## WHAT YOU WILL DO
Could you restate every entry word for word, minus the pictures?
(RECORDS PROVIDED)
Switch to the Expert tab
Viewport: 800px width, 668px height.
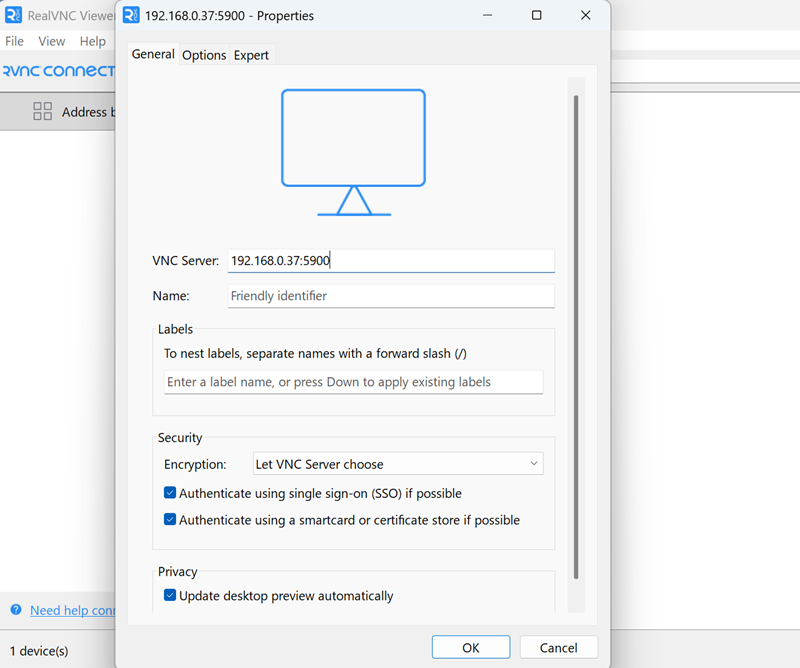pyautogui.click(x=251, y=55)
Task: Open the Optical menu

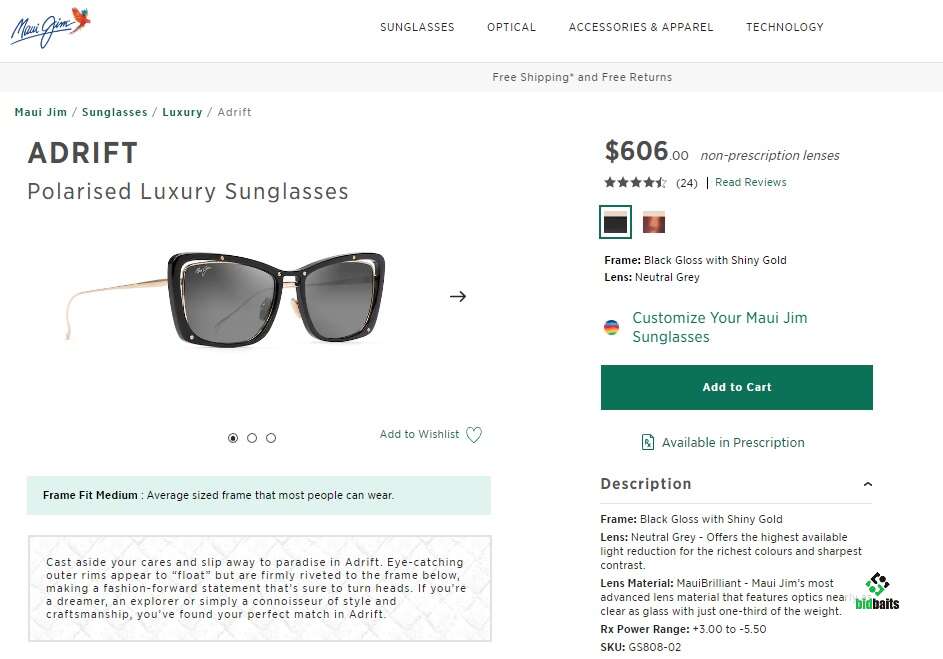Action: [x=511, y=27]
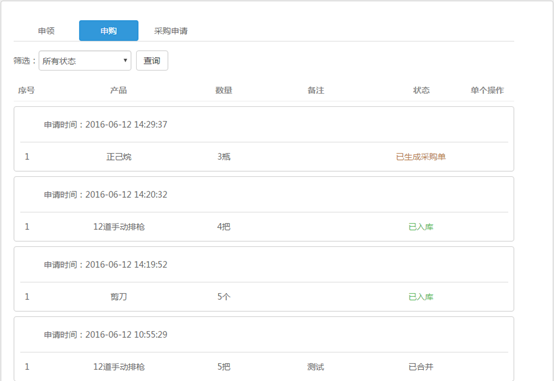554x381 pixels.
Task: Click 已入库 status for 12道手动排枪 4把
Action: click(421, 227)
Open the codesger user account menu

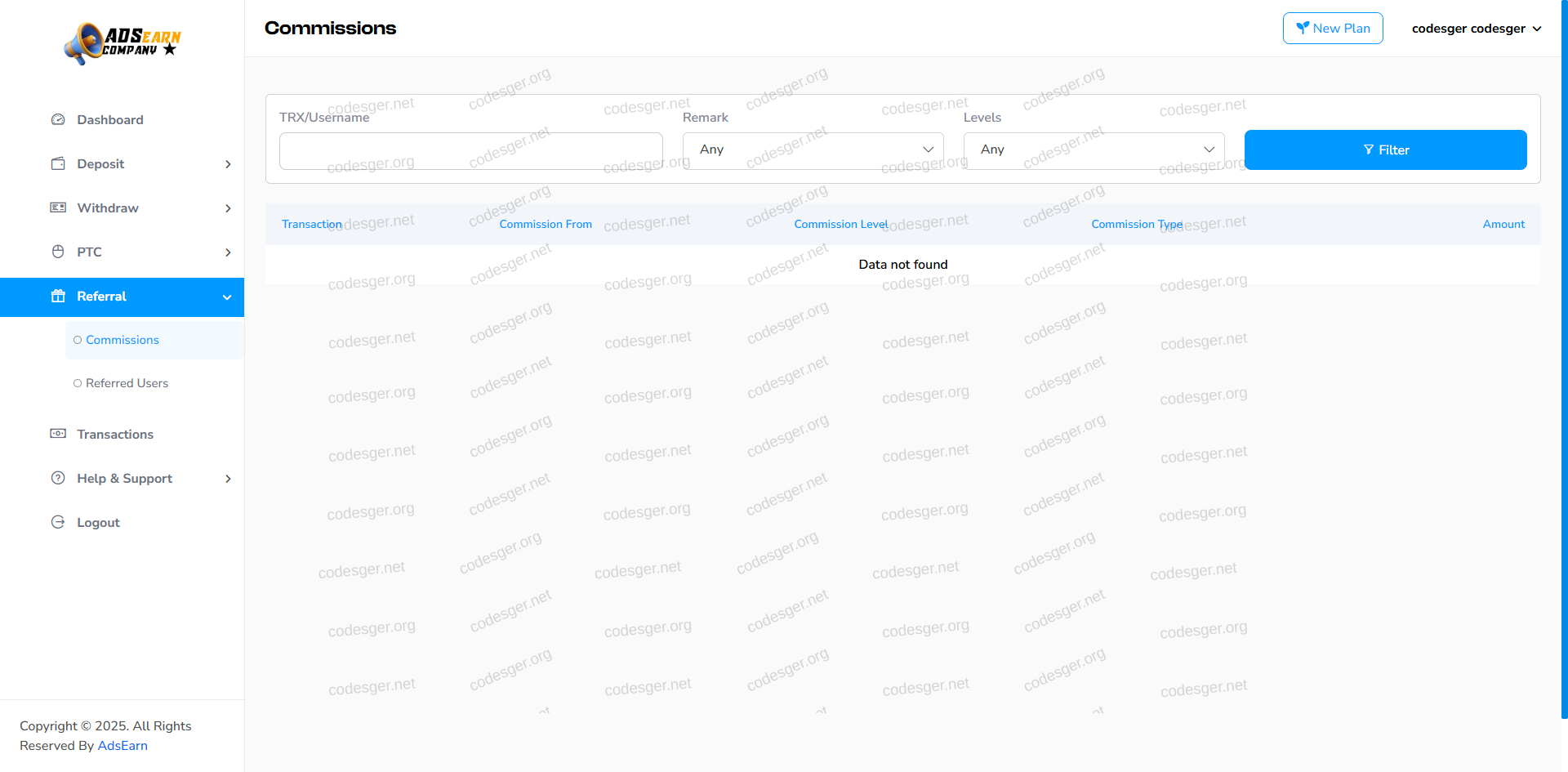(x=1476, y=29)
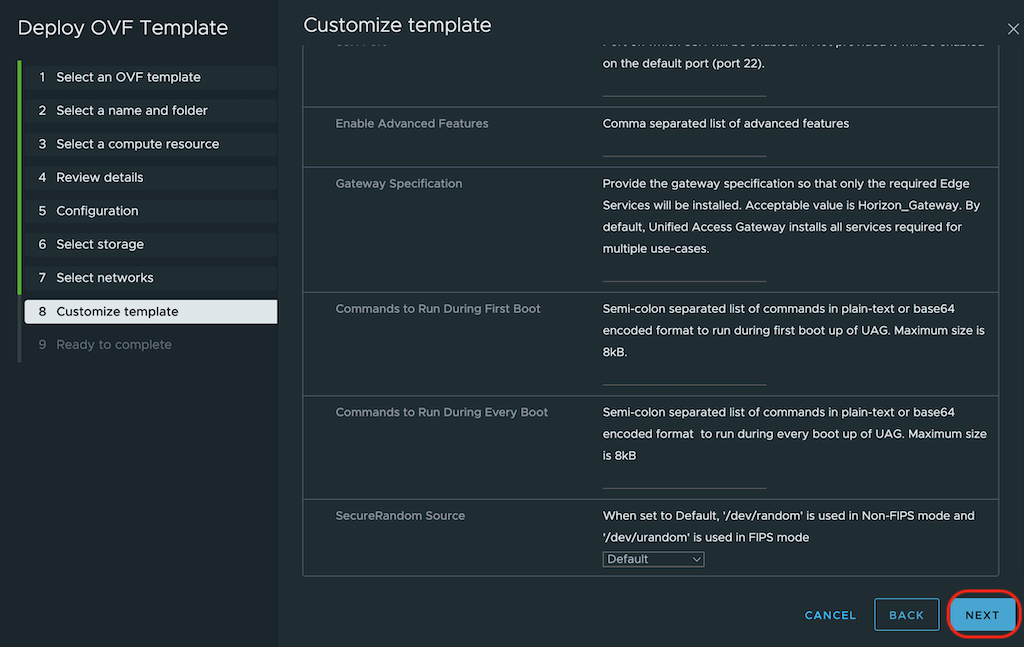1024x647 pixels.
Task: Jump to step 3 Select a compute resource
Action: click(137, 144)
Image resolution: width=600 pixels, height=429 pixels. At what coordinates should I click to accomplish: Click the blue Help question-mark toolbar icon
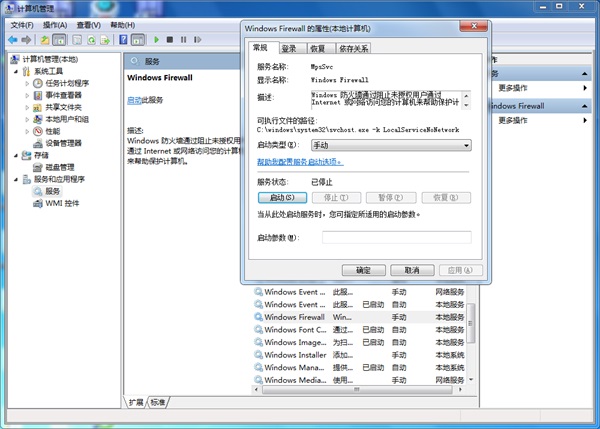(x=122, y=40)
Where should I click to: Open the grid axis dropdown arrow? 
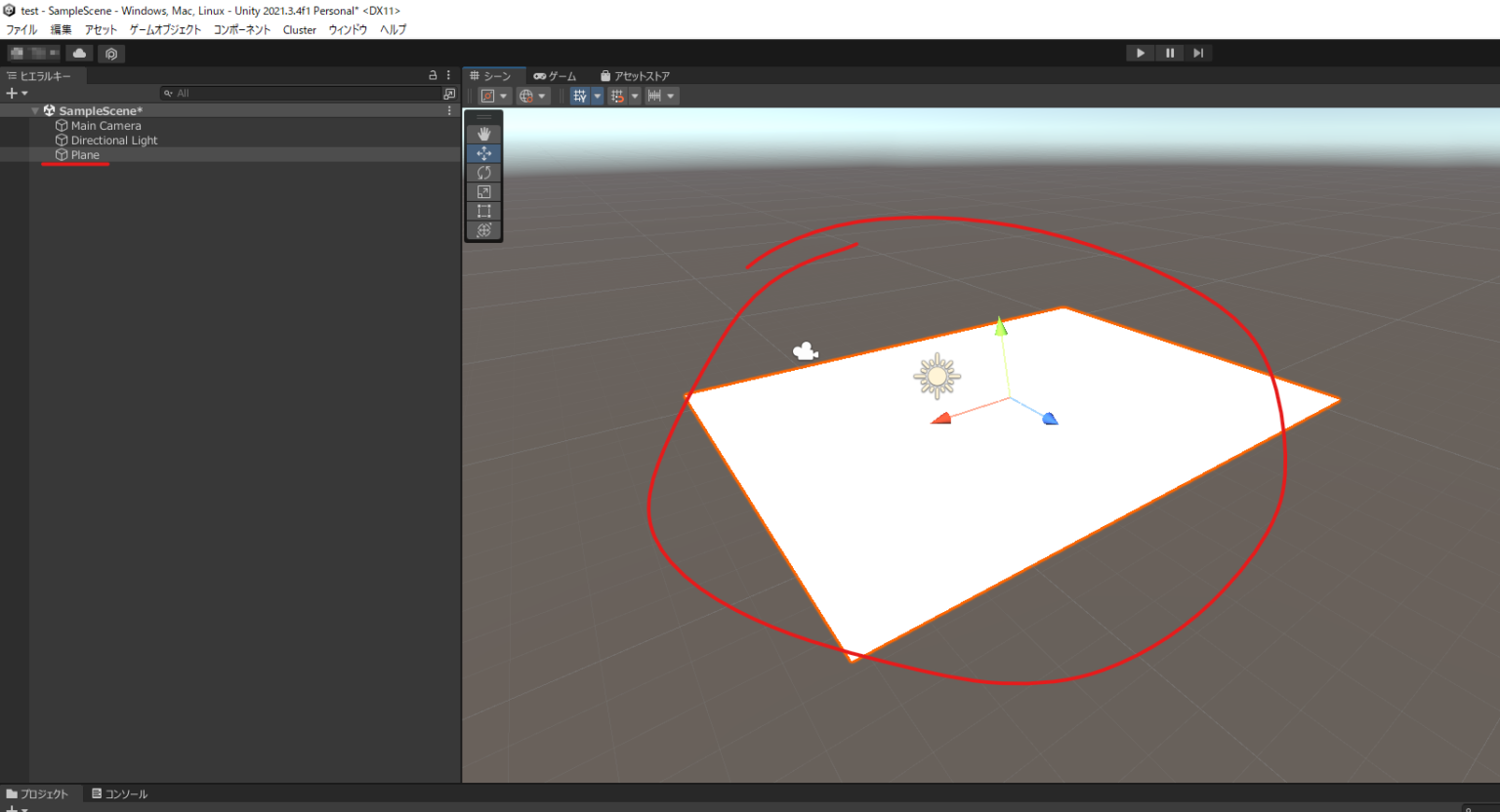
(End RECORDS PROVIDED)
## TASK RESPONSE
Switch to the Expert tab
Viewport: 800px width, 668px height.
pyautogui.click(x=251, y=55)
Task: Open the Optical menu

Action: [x=511, y=27]
554x381 pixels.
Task: Click 已入库 status for 12道手动排枪 4把
Action: click(421, 227)
Open the codesger user account menu

(x=1476, y=29)
1024x647 pixels.
Task: Jump to step 3 Select a compute resource
Action: click(137, 144)
Image resolution: width=600 pixels, height=429 pixels. At what coordinates should I click to accomplish: Click the blue Help question-mark toolbar icon
(x=122, y=40)
Where should I click to: Open the grid axis dropdown arrow? 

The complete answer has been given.